_Tarea_
Prosigue el texto sobre la liberación del pecado y la vida nueva en Cristo a partir de su última oración.

_Texto extraído_
Así como Cristo resucitó por el poder del Padre, [que] también nosotros llevemos una vida nueva...[13] Sabemos que lo que antes éramos fue crucificado con Cristo, para que el poder de nuestra naturaleza pecadora quedara destruido y ya no siguiéramos siendo esclavos del pecado. Porque, cuando uno muere, queda libre del pecado...[14] De la misma manera, también ustedes considérense muertos al pecado, pero vivos para Dios en Cristo Jesús. Por lo tanto, no permitan ustedes que el pecado reine en su cuerpo mortal, ni obedezcan a sus malos deseos...[15] Así el pecado no tendrá dominio sobre ustedes, porque ya no están bajo la ley sino bajo la gracia...[16] Gracias a Dios que, aunque antes eran esclavos del pecado, ya se han sometido de corazón a la enseñanza que les fue transmitida. En efecto, habiendo sido liberados del pecado, ahora son ustedes esclavos de la justicia[17].

No estamos liberados de todo pecado; eso es imposible, ya que nunca alcanzaremos la perfección en esta vida. Así y todo, nos hemos liberado en el sentido de que el pecado ya no es nuestro amo y señor. Al recibir a Jesús hemos llegado a ser criaturas nuevas: Si alguno está en Cristo, nueva criatura es: las cosas viejas pasaron; todas son hechas nuevas[18]. A partir de ese momento comenzamos el proceso de crecimiento en cuanto a armonizar con Dios y asemejarnos a Cristo.

_Filas guardadas_
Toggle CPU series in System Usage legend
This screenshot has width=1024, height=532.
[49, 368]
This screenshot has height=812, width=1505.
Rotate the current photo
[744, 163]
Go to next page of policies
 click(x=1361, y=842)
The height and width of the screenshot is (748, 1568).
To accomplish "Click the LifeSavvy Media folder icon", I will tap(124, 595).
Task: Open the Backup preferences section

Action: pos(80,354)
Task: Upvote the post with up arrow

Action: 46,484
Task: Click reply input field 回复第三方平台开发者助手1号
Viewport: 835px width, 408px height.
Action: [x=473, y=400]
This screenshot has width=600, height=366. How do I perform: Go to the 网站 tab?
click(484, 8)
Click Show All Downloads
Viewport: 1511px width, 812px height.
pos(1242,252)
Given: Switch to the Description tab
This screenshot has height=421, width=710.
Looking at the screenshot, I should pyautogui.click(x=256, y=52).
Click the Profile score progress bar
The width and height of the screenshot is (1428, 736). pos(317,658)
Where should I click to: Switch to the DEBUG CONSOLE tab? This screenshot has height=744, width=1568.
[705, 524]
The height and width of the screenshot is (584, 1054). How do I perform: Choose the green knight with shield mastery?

_Respuesta_
Crezcan en la gracia y en el conocimiento de nuestro Señor y Salvador Jesucristo[19]. Pero ahora abandonen también todo esto: enojo, ira, malicia, calumnia y lenguaje obsceno. Dejen de mentirse unos a otros, ahora que se han quitado el ropaje de la vieja naturaleza con sus vicios, y se han puesto el de la nueva naturaleza, que se va renovando en conocimiento a imagen de su Creador[20]. Nosotros todos, mirando con el rostro descubierto y reflejando como en un espejo la gloria del Señor, somos transformados de gloria en gloria en su misma imagen, por la acción del Espíritu del Señor[21].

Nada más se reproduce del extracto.